What surprised me were the details that seem to have evolved throughout the project—the changes from the original plan that turned into some of the most livable, lovable spaces in the house. The “sweet spots,” Joe calls them.
This is the stuff of artistic process, not home building.
There’s that second floor balcony on the north side, the railing designed by Shelly to reflect the leaves on the trees of the forest it frames.
The summer kitchen was in the original blueprint, I think, but its shape has changed, keeps getting better.
There are the doorways of the girls’ rooms—Autumn’s is shaped like Mt. Everest, Eveyln’s to fit an Ethiopian angel.
The details in the stonework under every first floor window.
These are things that take more work and more time—hard decisions to make after two years of work and an end only now in sight.
Shelly tells the story of a friend who recently went on vacation and spending so much looking down at the ground she hardly looked up to see what she had come to see in the first place.
“I didn’t want to do that while buiding the house,” Shelly said. “To get so fixed on the end result we didn’t pay attention to right now.”
So there have been moments of celebration. A bonfire last fall. Thanksgiving just after the roof was on. And Christmas around that glorious central fireplace and chimney.
This year they took the girls to Disneyland—Joe and Shelly’s first real vacation in three years.
And their first new piece of furniture in years—a couch—arrived last week, not long after the girls moved into their new rooms. It’s the first piece in the house the five dogs aren’t allowed jump up on. The dogs haven’t yet caught on to that rule, and one—a pugle—probably never will.
They’ve still got a ways to go—the detail work that always takes longer than anyone planned. There’s a wheelbarrow in the entryway, waiting to carry more adobe for the final coat. The brass handle and knob on the front door are still coated with adobe mud bearding the shapes of the fingers which have turned them so many times.

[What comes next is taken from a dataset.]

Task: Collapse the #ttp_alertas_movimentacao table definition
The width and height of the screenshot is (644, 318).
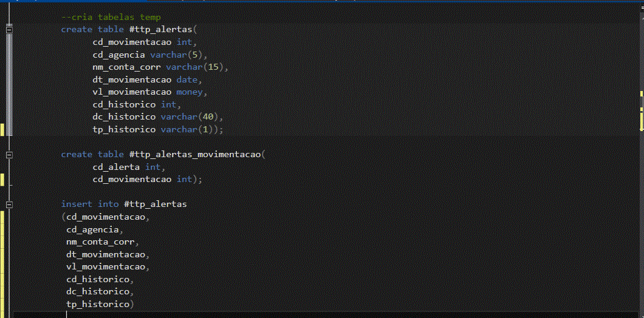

Joe and Shelly will probably clean off that knob and handle when the house is finally finished. But I’d be tempted to keep them that way as a reminder of the land their house has come from, and of the hands and fingers that shaped it. That sometimes you have to get messy to get things done, of what you can do when you’re not afraid to take risks, and of the window you open for others to see when you stay true to your own way of living in the world.